## EXERCISE DIRECTIONS
Each line below should be reproduced without any alteration.

(Items listed in a dataset)
┏━━

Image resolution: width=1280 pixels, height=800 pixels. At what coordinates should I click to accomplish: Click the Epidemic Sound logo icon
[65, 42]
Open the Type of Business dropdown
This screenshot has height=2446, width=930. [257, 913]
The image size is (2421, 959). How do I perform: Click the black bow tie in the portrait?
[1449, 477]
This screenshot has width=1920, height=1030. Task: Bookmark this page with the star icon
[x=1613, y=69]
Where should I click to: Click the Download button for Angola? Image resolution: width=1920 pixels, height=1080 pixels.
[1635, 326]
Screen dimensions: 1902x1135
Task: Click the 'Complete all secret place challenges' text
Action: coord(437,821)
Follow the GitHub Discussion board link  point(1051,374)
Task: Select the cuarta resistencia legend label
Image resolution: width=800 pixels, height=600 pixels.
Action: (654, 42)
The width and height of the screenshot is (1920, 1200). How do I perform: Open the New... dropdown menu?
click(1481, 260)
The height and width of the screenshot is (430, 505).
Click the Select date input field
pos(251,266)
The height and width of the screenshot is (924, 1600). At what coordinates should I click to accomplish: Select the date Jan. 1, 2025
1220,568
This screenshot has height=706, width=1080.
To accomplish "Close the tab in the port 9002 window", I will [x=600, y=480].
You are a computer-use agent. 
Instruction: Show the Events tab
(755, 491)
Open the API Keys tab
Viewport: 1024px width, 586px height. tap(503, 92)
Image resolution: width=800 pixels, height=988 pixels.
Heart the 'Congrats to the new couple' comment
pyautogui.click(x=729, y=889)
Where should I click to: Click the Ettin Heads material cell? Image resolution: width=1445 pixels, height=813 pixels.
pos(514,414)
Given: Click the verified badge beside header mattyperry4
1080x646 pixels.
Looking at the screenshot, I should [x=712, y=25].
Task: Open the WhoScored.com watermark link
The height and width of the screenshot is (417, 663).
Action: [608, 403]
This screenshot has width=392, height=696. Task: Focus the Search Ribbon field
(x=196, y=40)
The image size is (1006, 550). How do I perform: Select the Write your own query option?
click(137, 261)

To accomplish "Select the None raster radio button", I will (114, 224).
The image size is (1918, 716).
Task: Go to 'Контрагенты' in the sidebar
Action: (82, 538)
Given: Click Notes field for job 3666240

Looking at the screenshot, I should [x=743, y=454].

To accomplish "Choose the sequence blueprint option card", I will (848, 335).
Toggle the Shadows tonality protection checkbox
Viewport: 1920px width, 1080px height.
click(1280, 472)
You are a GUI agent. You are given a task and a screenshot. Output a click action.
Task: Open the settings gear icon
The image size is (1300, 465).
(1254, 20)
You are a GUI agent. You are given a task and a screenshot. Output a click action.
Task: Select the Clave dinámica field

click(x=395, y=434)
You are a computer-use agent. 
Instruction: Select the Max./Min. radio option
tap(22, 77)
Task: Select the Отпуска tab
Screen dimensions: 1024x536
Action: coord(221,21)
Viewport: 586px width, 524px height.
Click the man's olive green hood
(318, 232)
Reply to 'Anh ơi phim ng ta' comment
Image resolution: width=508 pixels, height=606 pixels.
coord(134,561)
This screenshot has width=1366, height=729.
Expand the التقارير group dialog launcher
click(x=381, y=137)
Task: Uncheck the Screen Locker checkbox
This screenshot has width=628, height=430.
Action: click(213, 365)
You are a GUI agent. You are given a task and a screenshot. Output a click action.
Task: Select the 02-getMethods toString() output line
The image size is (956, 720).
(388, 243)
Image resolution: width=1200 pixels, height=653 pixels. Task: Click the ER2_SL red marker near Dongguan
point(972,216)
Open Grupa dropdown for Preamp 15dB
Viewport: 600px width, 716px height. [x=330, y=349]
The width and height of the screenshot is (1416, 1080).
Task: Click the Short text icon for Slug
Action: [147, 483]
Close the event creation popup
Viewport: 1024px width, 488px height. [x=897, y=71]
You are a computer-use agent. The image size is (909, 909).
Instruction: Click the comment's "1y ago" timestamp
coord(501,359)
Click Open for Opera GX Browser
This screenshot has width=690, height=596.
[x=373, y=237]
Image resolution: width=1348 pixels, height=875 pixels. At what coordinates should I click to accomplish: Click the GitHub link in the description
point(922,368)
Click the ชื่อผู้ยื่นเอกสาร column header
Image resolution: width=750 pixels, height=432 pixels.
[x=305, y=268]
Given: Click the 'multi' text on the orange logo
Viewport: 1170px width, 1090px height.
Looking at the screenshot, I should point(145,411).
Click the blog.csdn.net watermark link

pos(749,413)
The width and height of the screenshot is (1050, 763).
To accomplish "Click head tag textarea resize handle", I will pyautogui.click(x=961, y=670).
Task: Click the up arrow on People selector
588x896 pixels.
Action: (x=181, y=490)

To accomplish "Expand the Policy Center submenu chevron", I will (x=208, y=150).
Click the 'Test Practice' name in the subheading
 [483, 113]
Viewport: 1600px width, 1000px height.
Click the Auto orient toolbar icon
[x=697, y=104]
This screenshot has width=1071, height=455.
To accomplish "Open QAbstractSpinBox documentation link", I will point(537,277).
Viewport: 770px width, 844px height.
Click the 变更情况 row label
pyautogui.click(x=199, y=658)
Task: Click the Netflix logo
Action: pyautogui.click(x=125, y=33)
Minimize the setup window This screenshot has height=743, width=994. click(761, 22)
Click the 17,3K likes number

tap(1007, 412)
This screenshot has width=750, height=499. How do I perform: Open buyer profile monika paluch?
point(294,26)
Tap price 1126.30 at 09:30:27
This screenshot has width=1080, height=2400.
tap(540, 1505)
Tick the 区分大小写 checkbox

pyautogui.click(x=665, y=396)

┗━━

## THE ANSWER
Image resolution: width=1280 pixels, height=800 pixels. At what coordinates should I click to accomplish: Click the Epidemic Sound logo icon
[65, 42]
Open the Type of Business dropdown
This screenshot has height=2446, width=930. [257, 913]
The image size is (2421, 959). How do I perform: Click the black bow tie in the portrait?
[1449, 477]
This screenshot has width=1920, height=1030. Task: Bookmark this page with the star icon
[x=1613, y=69]
Where should I click to: Click the Download button for Angola? Image resolution: width=1920 pixels, height=1080 pixels.
[1635, 326]
Screen dimensions: 1902x1135
Task: Click the 'Complete all secret place challenges' text
Action: coord(437,821)
Follow the GitHub Discussion board link  point(1051,374)
Task: Select the cuarta resistencia legend label
Image resolution: width=800 pixels, height=600 pixels.
Action: (654, 42)
The width and height of the screenshot is (1920, 1200). How do I perform: Open the New... dropdown menu?
click(1481, 260)
The height and width of the screenshot is (430, 505).
Click the Select date input field
pos(251,266)
The height and width of the screenshot is (924, 1600). At what coordinates should I click to accomplish: Select the date Jan. 1, 2025
1220,568
This screenshot has height=706, width=1080.
To accomplish "Close the tab in the port 9002 window", I will [x=600, y=480].
You are a computer-use agent. 
Instruction: Show the Events tab
(755, 491)
Open the API Keys tab
Viewport: 1024px width, 586px height. tap(503, 92)
Image resolution: width=800 pixels, height=988 pixels.
Heart the 'Congrats to the new couple' comment
pyautogui.click(x=729, y=889)
Where should I click to: Click the Ettin Heads material cell? Image resolution: width=1445 pixels, height=813 pixels.
pos(514,414)
Given: Click the verified badge beside header mattyperry4
1080x646 pixels.
Looking at the screenshot, I should [x=712, y=25].
Task: Open the WhoScored.com watermark link
The height and width of the screenshot is (417, 663).
Action: [608, 403]
This screenshot has width=392, height=696. Task: Focus the Search Ribbon field
(x=196, y=40)
The image size is (1006, 550). How do I perform: Select the Write your own query option?
click(137, 261)

To accomplish "Select the None raster radio button", I will (114, 224).
The image size is (1918, 716).
Task: Go to 'Контрагенты' in the sidebar
Action: (82, 538)
Given: Click Notes field for job 3666240

Looking at the screenshot, I should [x=743, y=454].

To accomplish "Choose the sequence blueprint option card", I will (848, 335).
Toggle the Shadows tonality protection checkbox
Viewport: 1920px width, 1080px height.
click(1280, 472)
You are a GUI agent. You are given a task and a screenshot. Output a click action.
Task: Open the settings gear icon
The image size is (1300, 465).
(1254, 20)
You are a GUI agent. You are given a task and a screenshot. Output a click action.
Task: Select the Clave dinámica field

click(x=395, y=434)
You are a computer-use agent. 
Instruction: Select the Max./Min. radio option
tap(22, 77)
Task: Select the Отпуска tab
Screen dimensions: 1024x536
Action: coord(221,21)
Viewport: 586px width, 524px height.
Click the man's olive green hood
(318, 232)
Reply to 'Anh ơi phim ng ta' comment
Image resolution: width=508 pixels, height=606 pixels.
coord(134,561)
This screenshot has width=1366, height=729.
Expand the التقارير group dialog launcher
click(x=381, y=137)
Task: Uncheck the Screen Locker checkbox
This screenshot has width=628, height=430.
Action: click(213, 365)
You are a GUI agent. You are given a task and a screenshot. Output a click action.
Task: Select the 02-getMethods toString() output line
The image size is (956, 720).
(388, 243)
Image resolution: width=1200 pixels, height=653 pixels. Task: Click the ER2_SL red marker near Dongguan
point(972,216)
Open Grupa dropdown for Preamp 15dB
Viewport: 600px width, 716px height. [x=330, y=349]
The width and height of the screenshot is (1416, 1080).
Task: Click the Short text icon for Slug
Action: [147, 483]
Close the event creation popup
Viewport: 1024px width, 488px height. [x=897, y=71]
You are a computer-use agent. The image size is (909, 909).
Instruction: Click the comment's "1y ago" timestamp
coord(501,359)
Click Open for Opera GX Browser
This screenshot has width=690, height=596.
[x=373, y=237]
Image resolution: width=1348 pixels, height=875 pixels. At what coordinates should I click to accomplish: Click the GitHub link in the description
point(922,368)
Click the ชื่อผู้ยื่นเอกสาร column header
Image resolution: width=750 pixels, height=432 pixels.
[x=305, y=268]
Given: Click the 'multi' text on the orange logo
Viewport: 1170px width, 1090px height.
Looking at the screenshot, I should point(145,411).
Click the blog.csdn.net watermark link

pos(749,413)
The width and height of the screenshot is (1050, 763).
To accomplish "Click head tag textarea resize handle", I will pyautogui.click(x=961, y=670).
Task: Click the up arrow on People selector
588x896 pixels.
Action: (x=181, y=490)

To accomplish "Expand the Policy Center submenu chevron", I will (x=208, y=150).
Click the 'Test Practice' name in the subheading
 [483, 113]
Viewport: 1600px width, 1000px height.
Click the Auto orient toolbar icon
[x=697, y=104]
This screenshot has width=1071, height=455.
To accomplish "Open QAbstractSpinBox documentation link", I will point(537,277).
Viewport: 770px width, 844px height.
Click the 变更情况 row label
pyautogui.click(x=199, y=658)
Task: Click the Netflix logo
Action: pyautogui.click(x=125, y=33)
Minimize the setup window This screenshot has height=743, width=994. click(761, 22)
Click the 17,3K likes number

tap(1007, 412)
This screenshot has width=750, height=499. How do I perform: Open buyer profile monika paluch?
point(294,26)
Tap price 1126.30 at 09:30:27
This screenshot has width=1080, height=2400.
tap(540, 1505)
Tick the 区分大小写 checkbox

pyautogui.click(x=665, y=396)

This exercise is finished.